*Problems and tasks*
A) For each statement, decide whether it agrees with the passage below on making graphene aerogels. Answer yes or no and quote the words from the passage that settle it.
(i) For the rGO aerogel, the GO solution and ascorbic acid were sonicated together for 10 minutes.
(ii) The hydrogel was dialyzed in a 15% ethanol solution for 12 hours.
(iii) In the rGO/MWCNTs-NH2 procedure, the mixture of GO and MWCNTs-NH2 was held at 60 degrees for 2 hours.
B) Using the passage below on making graphene aerogels, answer each question in a short line.
(i) What method was used to make the GO?
(ii) What kind of furnace was used to anneal the rGO aerogel?
(iii) Which GO concentrations were tried in the search for the best preparation conditions?

── Passage ──

The GO was firstly fabricated via a modified Hummers method. Please see details in supplemetary materials. After that, GO solution (2 mg mL-1) and L(+)-ascorbic acid (LAA, mass ratio of GO : LAA = 1 : 2) were mixed for sonication of 10 min. Then the mixed solution was poured into a 25 mL of beaker with a sealing cap and put in a regular oven at temperature of 40 oC for 12 h to obtain the hydrogel. The obtained hydrogel was dialyzed in a 15% (v/v) ethanol solution for 6 h and then taken out for freeze of 12 h in a refrigerator. Thereafter, the frozen sample was placed in a freeze-dryer for 48 h to attain the aerogel. Finally, the rGO aerogel was acquired with annealing at 780 oC for 0.5 h in an infrared tube furnace (Beijing Huace Instruments Inc.).

2.3 Manufacture of rGO/MWCNTs-NH2 aerogel

MWCNTs-NH2 (mass ratio of MWCNTs-NH2 to GO = 1:8) was ultrasonically dispersed in deionized water at room temperature and mechanically stirred with a speed of 150 r min-1 for 1 h, and GO solution (2 mg mL-1) was added for additional ultrasonic and mechanical stiring of 1 h. After that, the temperature was raised to 60 oC and kept for 2 h in order to have a chemical recation between GO and MWCNTs-NH2. After cooling down to room temperature, LAA (mass ratio of GO : LAA = 1 : 2) was added into above solution for sonication of 10 min. Then, the mixed solution was poured into a 25 mL beaker with a sealing cap and maintained at 40 ° C for 12 h to obtain the hydrogel. The hydrogel was dialyzed in a 15% (v/v) ethanol solution for 6 h and then frozen in a refrigerator for 12 h. Afterward, the frozen sample was put in a freeze-dryer for 48 h to yield the aerogel. Finally, the aerogel was annealed at 780 oC for 0.5 h to acquire rGO/MWCNTs-NH2 aerogel. With the purpose of obtaining the optimal preparation conditions of rGO/MWCNTs-NH2 aerogel, the different GO concentrations (3, 4 and 5 mg mL-1) and different mass ratios of MWCNTs-NH2 to GO (1:6, 1:10, and 1:12) were applied to fabricate the rGO/MWCNTs-NH2 aerogel with the same procedure as mentioned above.

───
── Data excerpts ──

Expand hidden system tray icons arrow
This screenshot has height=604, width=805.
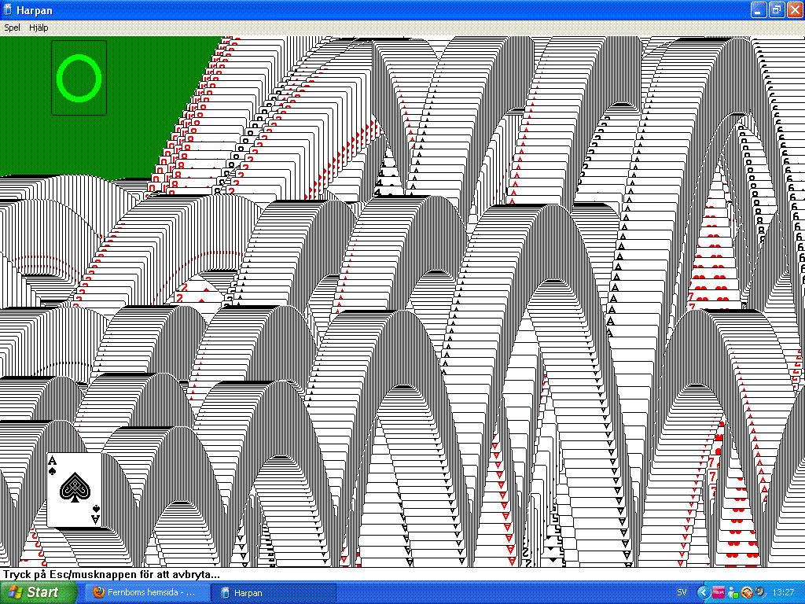click(702, 592)
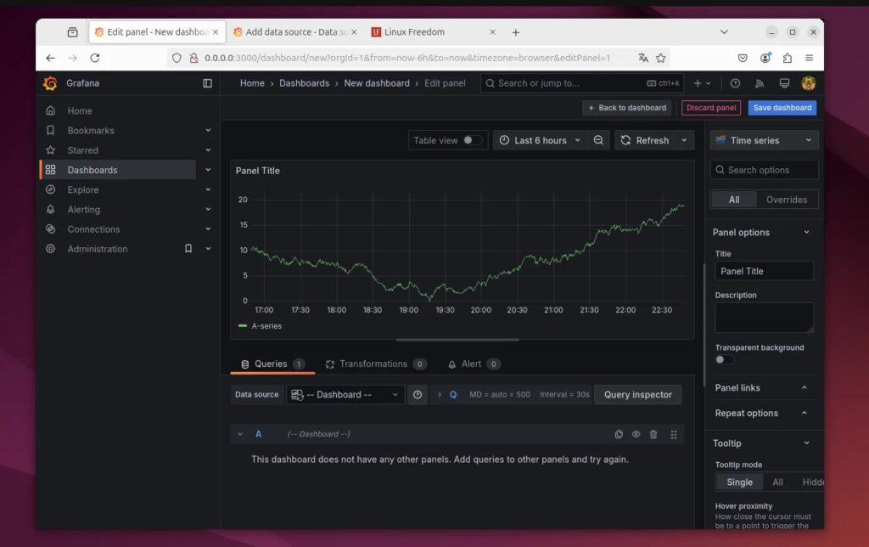
Task: Open the Dashboard data source dropdown
Action: (345, 394)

───

*Answers for the tasks*
A)
(i) Yes: "were mixed for sonication of 10 min."
(ii) No: "dialyzed in a 15% (v/v) ethanol solution for 6 h"
(iii) Yes: "the temperature was raised to 60 oC and kept for 2 h"

B)
(i) A modified Hummers method.
(ii) An infrared tube furnace (Beijing Huace Instruments Inc.).
(iii) 3, 4 and 5 mg mL-1.